Edie looked upward, not liking what she saw. “But we don’t have any climbing gear,” she argued, pointing out the obvious.
Undeterred, Caedmon strode toward the tower. “And neither did the fourteenth-century Templars,” he said over his shoulder, “leading me to conclude that there’s a way to ascend this granite tower without breaking our bloody arses.”
Rooted in place, she watched as he disappeared behind the massive granite outcropping. She’d seen enough documentaries on the Discovery channel to know that it probably came into being a gazillion years ago when colliding land masses caused a giant geologic burp.
“Just as I thought, there’s a back staircase,” Caedmon announced upon his return. “If we take care, we should be able to make the ascent.”
“Great,” she deadpanned, not completely sold. And not completely certain that if one of them slipped, they’d survive the fall.

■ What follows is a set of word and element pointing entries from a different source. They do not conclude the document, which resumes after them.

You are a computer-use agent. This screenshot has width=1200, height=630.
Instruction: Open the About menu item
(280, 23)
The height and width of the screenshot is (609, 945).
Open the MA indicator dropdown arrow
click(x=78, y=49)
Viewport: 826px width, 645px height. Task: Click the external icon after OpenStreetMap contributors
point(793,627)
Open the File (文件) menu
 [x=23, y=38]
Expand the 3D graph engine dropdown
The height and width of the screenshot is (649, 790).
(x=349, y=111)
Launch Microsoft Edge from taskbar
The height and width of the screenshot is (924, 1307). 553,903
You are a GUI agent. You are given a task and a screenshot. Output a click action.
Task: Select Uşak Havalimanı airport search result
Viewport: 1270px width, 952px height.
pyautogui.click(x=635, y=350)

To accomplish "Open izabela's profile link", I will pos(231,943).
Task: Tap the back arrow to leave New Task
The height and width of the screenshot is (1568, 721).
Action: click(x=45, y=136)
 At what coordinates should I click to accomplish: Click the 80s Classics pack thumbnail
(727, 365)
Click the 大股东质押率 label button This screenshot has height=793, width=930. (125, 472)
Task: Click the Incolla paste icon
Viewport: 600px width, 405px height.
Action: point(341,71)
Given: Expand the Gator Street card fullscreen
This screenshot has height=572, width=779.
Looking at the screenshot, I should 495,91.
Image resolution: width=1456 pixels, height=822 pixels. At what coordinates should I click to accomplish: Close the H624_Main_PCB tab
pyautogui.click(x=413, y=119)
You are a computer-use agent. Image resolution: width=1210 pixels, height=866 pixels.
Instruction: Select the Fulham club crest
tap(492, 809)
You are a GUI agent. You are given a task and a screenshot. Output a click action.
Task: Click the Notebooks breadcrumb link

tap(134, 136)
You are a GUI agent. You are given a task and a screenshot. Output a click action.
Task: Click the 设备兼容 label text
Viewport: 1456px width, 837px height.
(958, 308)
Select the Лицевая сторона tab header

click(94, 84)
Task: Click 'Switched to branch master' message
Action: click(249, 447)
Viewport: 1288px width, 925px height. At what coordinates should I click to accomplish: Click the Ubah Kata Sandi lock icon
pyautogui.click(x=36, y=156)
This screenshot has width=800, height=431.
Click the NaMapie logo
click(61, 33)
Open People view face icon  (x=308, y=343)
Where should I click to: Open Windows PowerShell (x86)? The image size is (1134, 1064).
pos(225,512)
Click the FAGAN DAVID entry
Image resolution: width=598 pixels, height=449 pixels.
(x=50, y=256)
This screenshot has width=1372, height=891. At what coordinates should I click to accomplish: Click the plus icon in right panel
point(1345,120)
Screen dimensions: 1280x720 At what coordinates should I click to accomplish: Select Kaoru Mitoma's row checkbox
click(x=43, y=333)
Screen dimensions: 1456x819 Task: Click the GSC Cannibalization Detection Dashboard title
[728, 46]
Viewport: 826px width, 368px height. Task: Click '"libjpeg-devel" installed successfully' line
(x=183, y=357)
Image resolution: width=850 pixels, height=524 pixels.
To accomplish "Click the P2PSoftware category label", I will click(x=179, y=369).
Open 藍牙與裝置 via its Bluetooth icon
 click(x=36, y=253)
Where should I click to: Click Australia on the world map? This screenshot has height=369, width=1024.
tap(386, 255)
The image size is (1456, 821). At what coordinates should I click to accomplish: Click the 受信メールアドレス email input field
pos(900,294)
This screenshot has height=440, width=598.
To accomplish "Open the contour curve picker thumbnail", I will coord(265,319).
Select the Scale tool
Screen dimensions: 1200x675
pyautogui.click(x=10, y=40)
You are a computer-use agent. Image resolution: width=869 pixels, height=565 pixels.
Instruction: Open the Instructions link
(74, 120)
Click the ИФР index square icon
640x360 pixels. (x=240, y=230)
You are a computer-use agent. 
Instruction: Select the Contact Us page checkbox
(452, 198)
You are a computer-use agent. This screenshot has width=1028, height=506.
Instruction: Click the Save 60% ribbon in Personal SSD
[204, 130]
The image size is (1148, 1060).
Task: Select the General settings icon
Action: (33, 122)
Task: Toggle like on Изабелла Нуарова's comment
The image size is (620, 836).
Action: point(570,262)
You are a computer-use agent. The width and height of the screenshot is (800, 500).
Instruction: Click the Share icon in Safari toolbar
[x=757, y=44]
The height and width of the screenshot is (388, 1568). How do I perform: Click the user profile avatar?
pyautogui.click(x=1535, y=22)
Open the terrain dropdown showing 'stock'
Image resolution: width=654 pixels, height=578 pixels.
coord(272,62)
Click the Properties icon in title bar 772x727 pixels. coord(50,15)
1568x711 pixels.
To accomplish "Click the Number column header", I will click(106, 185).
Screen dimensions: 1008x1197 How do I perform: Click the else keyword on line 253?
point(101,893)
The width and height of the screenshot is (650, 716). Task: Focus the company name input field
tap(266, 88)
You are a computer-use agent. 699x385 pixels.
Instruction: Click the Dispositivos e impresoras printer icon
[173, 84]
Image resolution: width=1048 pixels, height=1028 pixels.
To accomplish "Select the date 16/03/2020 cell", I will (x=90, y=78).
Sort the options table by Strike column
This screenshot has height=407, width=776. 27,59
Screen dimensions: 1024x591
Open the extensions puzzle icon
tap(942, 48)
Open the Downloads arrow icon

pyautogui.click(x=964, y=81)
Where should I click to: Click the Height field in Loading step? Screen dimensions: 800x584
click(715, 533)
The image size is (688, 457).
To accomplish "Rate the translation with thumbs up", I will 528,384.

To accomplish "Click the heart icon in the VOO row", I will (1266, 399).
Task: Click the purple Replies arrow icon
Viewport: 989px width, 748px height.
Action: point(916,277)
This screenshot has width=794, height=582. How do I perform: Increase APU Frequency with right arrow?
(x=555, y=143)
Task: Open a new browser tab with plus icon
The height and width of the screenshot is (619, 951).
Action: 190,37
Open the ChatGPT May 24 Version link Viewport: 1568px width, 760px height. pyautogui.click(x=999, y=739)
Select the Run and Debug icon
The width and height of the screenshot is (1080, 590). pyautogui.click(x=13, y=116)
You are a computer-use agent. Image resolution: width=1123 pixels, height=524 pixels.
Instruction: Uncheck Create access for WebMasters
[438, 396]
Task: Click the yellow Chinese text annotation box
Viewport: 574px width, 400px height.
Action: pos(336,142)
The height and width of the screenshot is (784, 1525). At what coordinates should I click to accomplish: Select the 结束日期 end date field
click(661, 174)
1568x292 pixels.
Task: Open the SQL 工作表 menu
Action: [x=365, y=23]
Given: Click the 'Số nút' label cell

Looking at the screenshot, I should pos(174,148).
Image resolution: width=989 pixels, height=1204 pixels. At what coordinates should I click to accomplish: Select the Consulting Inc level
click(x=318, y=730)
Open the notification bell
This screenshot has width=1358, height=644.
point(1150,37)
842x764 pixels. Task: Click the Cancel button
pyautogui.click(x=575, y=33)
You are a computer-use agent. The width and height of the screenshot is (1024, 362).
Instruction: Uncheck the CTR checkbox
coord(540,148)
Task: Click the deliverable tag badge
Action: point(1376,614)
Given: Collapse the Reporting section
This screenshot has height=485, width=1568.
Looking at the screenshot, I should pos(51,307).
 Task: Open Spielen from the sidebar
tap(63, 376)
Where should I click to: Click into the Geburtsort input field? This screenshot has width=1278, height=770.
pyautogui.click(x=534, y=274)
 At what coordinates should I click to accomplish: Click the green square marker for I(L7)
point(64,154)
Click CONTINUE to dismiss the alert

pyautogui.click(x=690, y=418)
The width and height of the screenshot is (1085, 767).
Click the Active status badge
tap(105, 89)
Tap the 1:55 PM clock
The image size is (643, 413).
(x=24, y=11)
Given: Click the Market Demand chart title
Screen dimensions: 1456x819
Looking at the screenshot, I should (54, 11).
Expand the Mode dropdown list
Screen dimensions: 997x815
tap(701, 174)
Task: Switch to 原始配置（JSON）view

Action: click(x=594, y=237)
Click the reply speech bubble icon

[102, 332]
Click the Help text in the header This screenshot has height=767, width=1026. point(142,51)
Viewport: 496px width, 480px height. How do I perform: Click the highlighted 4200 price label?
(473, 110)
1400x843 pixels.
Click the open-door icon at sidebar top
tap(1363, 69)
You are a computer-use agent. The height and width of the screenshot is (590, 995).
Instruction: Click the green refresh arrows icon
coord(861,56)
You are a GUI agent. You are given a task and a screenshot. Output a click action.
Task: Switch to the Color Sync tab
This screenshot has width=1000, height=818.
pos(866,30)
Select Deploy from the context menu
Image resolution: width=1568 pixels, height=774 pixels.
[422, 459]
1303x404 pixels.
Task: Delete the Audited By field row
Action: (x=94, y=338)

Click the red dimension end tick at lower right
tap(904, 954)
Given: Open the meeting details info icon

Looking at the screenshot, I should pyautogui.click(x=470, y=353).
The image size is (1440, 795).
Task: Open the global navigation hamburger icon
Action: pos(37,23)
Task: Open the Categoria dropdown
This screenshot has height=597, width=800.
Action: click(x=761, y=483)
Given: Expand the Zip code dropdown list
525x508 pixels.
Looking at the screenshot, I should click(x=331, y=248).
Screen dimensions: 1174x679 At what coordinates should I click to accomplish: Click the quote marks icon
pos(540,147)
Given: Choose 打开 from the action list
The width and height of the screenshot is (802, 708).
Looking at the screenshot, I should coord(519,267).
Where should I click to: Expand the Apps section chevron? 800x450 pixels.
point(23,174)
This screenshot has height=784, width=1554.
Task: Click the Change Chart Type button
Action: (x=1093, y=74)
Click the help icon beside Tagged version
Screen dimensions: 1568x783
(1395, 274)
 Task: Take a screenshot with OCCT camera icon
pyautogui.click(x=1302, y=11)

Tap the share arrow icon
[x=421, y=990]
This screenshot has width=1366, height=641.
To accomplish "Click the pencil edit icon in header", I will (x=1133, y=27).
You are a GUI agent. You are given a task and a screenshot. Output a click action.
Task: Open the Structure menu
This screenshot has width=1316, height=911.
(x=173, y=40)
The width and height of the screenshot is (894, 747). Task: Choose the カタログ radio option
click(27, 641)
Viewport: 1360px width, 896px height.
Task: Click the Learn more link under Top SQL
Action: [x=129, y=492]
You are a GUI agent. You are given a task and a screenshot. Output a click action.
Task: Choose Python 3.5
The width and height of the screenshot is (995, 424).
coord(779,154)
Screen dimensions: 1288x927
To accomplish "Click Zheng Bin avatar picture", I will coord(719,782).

“As you can plainly see, there are enough fissures, cracks, and protruding ledges to enable us to safely scale to the top,” Caedmon pointed out, the man a real sword in the stone when it came to the Templars.
“Don’t worry. I’ve got this climb covered,” she assured him with a big, fake chipper smile. “Last year I did the rock wall at a sporting goods store.”
What she failed to mention was that she had an instructor guide her through every step, she wore a safety harness, and there was an inflatable mattress in case of a harness malfunction.
Bouldering in a vacuum.
“To lighten the load, I suggest we leave behind the knapsacks and digging equipment.”
Refusing to go anywhere without her digital camera, Edie removed it from the knapsack. She then slid the strap over her head, carrying the camera bandolier-style across her chest.
Despite the fact that they had only their hands and feet to use for purchase on the granite slope, the climb proved easier than she had imagined. Reaching the top, she was relieved to find herself standing on a relatively flat ledge some thirty feet in length and twenty feet in width. A gusty blast of air lifted the hair off her shoulders.